Prompt ->
Once the data has been read, print it back in full, exactly.
START Records for processing
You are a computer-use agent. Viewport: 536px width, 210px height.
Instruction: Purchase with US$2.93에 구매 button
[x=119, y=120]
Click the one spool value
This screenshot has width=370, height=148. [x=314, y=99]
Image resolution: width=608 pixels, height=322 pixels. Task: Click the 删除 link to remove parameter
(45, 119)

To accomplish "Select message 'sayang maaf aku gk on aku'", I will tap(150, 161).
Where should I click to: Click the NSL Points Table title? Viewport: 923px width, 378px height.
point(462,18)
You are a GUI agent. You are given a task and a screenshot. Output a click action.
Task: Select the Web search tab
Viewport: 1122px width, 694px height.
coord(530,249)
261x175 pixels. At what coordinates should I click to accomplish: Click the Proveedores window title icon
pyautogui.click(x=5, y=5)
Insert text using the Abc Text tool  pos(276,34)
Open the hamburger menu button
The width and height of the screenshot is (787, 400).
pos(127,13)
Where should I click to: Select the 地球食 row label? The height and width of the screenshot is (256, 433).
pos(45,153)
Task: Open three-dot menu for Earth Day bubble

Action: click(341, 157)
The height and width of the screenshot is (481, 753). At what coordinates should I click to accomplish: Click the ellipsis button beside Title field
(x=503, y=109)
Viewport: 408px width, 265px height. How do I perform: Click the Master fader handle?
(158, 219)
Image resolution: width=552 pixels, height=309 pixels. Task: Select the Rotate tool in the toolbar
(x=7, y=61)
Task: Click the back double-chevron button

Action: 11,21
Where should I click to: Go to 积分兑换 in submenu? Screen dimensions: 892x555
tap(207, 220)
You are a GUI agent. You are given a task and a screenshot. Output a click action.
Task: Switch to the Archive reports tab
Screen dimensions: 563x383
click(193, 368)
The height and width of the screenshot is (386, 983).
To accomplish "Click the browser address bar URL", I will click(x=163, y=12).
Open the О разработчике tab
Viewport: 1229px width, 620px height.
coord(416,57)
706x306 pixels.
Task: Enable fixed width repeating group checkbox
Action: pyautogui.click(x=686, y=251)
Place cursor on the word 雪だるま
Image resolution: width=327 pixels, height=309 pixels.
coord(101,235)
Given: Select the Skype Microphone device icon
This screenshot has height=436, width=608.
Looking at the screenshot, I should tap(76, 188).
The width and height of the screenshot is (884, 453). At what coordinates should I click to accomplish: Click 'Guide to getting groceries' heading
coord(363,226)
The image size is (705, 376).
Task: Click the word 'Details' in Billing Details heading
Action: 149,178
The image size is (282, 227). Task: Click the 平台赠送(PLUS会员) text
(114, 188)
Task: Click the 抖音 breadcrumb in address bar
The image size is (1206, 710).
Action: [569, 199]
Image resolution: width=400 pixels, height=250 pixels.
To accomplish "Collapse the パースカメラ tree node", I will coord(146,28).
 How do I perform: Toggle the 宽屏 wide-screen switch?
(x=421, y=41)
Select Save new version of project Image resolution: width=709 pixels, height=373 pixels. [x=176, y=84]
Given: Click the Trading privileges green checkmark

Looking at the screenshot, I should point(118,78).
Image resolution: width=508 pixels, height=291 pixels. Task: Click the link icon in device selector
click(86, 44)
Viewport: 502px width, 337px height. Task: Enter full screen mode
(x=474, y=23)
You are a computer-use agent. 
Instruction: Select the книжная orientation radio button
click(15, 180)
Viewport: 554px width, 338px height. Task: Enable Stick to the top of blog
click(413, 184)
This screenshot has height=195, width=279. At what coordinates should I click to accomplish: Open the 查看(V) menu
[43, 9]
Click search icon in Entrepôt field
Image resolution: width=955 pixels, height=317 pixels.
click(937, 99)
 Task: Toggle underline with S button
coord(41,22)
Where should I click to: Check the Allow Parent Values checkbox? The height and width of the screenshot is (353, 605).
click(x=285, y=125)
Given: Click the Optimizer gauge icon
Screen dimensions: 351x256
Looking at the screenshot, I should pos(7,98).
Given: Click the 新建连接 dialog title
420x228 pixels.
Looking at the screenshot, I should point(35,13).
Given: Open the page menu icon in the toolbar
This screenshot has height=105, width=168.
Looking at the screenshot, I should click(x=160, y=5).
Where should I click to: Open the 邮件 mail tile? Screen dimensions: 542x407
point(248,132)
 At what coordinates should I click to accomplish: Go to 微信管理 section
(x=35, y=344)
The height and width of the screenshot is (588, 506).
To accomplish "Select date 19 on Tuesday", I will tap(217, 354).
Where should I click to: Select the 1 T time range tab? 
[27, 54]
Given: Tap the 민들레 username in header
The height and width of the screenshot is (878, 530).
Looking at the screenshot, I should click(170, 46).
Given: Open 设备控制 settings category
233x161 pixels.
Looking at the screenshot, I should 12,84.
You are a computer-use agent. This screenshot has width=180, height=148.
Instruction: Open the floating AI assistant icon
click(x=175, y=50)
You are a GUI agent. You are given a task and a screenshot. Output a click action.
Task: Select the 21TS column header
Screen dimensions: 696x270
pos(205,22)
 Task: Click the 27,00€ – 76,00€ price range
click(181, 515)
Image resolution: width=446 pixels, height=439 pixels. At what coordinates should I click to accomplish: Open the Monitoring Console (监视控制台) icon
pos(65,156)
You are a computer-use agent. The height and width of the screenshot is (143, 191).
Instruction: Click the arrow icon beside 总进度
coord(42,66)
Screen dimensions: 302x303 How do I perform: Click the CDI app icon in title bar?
END Records for processing
Written answer ->
You are a computer-use agent. Viewport: 536px width, 210px height.
Instruction: Purchase with US$2.93에 구매 button
[x=119, y=120]
Click the one spool value
This screenshot has width=370, height=148. [x=314, y=99]
Image resolution: width=608 pixels, height=322 pixels. Task: Click the 删除 link to remove parameter
(45, 119)

To accomplish "Select message 'sayang maaf aku gk on aku'", I will tap(150, 161).
Where should I click to: Click the NSL Points Table title? Viewport: 923px width, 378px height.
point(462,18)
You are a GUI agent. You are given a task and a screenshot. Output a click action.
Task: Select the Web search tab
Viewport: 1122px width, 694px height.
coord(530,249)
261x175 pixels. At what coordinates should I click to accomplish: Click the Proveedores window title icon
pyautogui.click(x=5, y=5)
Insert text using the Abc Text tool  pos(276,34)
Open the hamburger menu button
The width and height of the screenshot is (787, 400).
pos(127,13)
Where should I click to: Select the 地球食 row label? The height and width of the screenshot is (256, 433).
pos(45,153)
Task: Open three-dot menu for Earth Day bubble

Action: click(341, 157)
The height and width of the screenshot is (481, 753). At what coordinates should I click to accomplish: Click the ellipsis button beside Title field
(x=503, y=109)
Viewport: 408px width, 265px height. How do I perform: Click the Master fader handle?
(158, 219)
Image resolution: width=552 pixels, height=309 pixels. Task: Select the Rotate tool in the toolbar
(x=7, y=61)
Task: Click the back double-chevron button

Action: 11,21
Where should I click to: Go to 积分兑换 in submenu? Screen dimensions: 892x555
tap(207, 220)
You are a GUI agent. You are given a task and a screenshot. Output a click action.
Task: Switch to the Archive reports tab
Screen dimensions: 563x383
click(193, 368)
The height and width of the screenshot is (386, 983).
To accomplish "Click the browser address bar URL", I will click(x=163, y=12).
Open the О разработчике tab
Viewport: 1229px width, 620px height.
coord(416,57)
706x306 pixels.
Task: Enable fixed width repeating group checkbox
Action: pyautogui.click(x=686, y=251)
Place cursor on the word 雪だるま
Image resolution: width=327 pixels, height=309 pixels.
coord(101,235)
Given: Select the Skype Microphone device icon
This screenshot has height=436, width=608.
Looking at the screenshot, I should tap(76, 188).
The width and height of the screenshot is (884, 453). At what coordinates should I click to accomplish: Click 'Guide to getting groceries' heading
coord(363,226)
The image size is (705, 376).
Task: Click the word 'Details' in Billing Details heading
Action: 149,178
The image size is (282, 227). Task: Click the 平台赠送(PLUS会员) text
(114, 188)
Task: Click the 抖音 breadcrumb in address bar
The image size is (1206, 710).
Action: [569, 199]
Image resolution: width=400 pixels, height=250 pixels.
To accomplish "Collapse the パースカメラ tree node", I will coord(146,28).
 How do I perform: Toggle the 宽屏 wide-screen switch?
(x=421, y=41)
Select Save new version of project Image resolution: width=709 pixels, height=373 pixels. [x=176, y=84]
Given: Click the Trading privileges green checkmark

Looking at the screenshot, I should point(118,78).
Image resolution: width=508 pixels, height=291 pixels. Task: Click the link icon in device selector
click(86, 44)
Viewport: 502px width, 337px height. Task: Enter full screen mode
(x=474, y=23)
You are a computer-use agent. 
Instruction: Select the книжная orientation radio button
click(15, 180)
Viewport: 554px width, 338px height. Task: Enable Stick to the top of blog
click(413, 184)
This screenshot has height=195, width=279. At what coordinates should I click to accomplish: Open the 查看(V) menu
[43, 9]
Click search icon in Entrepôt field
Image resolution: width=955 pixels, height=317 pixels.
click(937, 99)
 Task: Toggle underline with S button
coord(41,22)
Where should I click to: Check the Allow Parent Values checkbox? The height and width of the screenshot is (353, 605).
click(x=285, y=125)
Given: Click the Optimizer gauge icon
Screen dimensions: 351x256
Looking at the screenshot, I should pos(7,98).
Given: Click the 新建连接 dialog title
420x228 pixels.
Looking at the screenshot, I should point(35,13).
Given: Open the page menu icon in the toolbar
This screenshot has height=105, width=168.
Looking at the screenshot, I should click(x=160, y=5).
Where should I click to: Open the 邮件 mail tile? Screen dimensions: 542x407
point(248,132)
 At what coordinates should I click to accomplish: Go to 微信管理 section
(x=35, y=344)
The height and width of the screenshot is (588, 506).
To accomplish "Select date 19 on Tuesday", I will tap(217, 354).
Where should I click to: Select the 1 T time range tab? 
[27, 54]
Given: Tap the 민들레 username in header
The height and width of the screenshot is (878, 530).
Looking at the screenshot, I should click(170, 46).
Given: Open 设备控制 settings category
233x161 pixels.
Looking at the screenshot, I should 12,84.
You are a computer-use agent. This screenshot has width=180, height=148.
Instruction: Open the floating AI assistant icon
click(x=175, y=50)
You are a GUI agent. You are given a task and a screenshot. Output a click action.
Task: Select the 21TS column header
Screen dimensions: 696x270
pos(205,22)
 Task: Click the 27,00€ – 76,00€ price range
click(181, 515)
Image resolution: width=446 pixels, height=439 pixels. At what coordinates should I click to accomplish: Open the Monitoring Console (监视控制台) icon
pos(65,156)
You are a computer-use agent. The height and width of the screenshot is (143, 191).
Instruction: Click the arrow icon beside 总进度
coord(42,66)
Screen dimensions: 302x303 How do I perform: Click the CDI app icon in title bar?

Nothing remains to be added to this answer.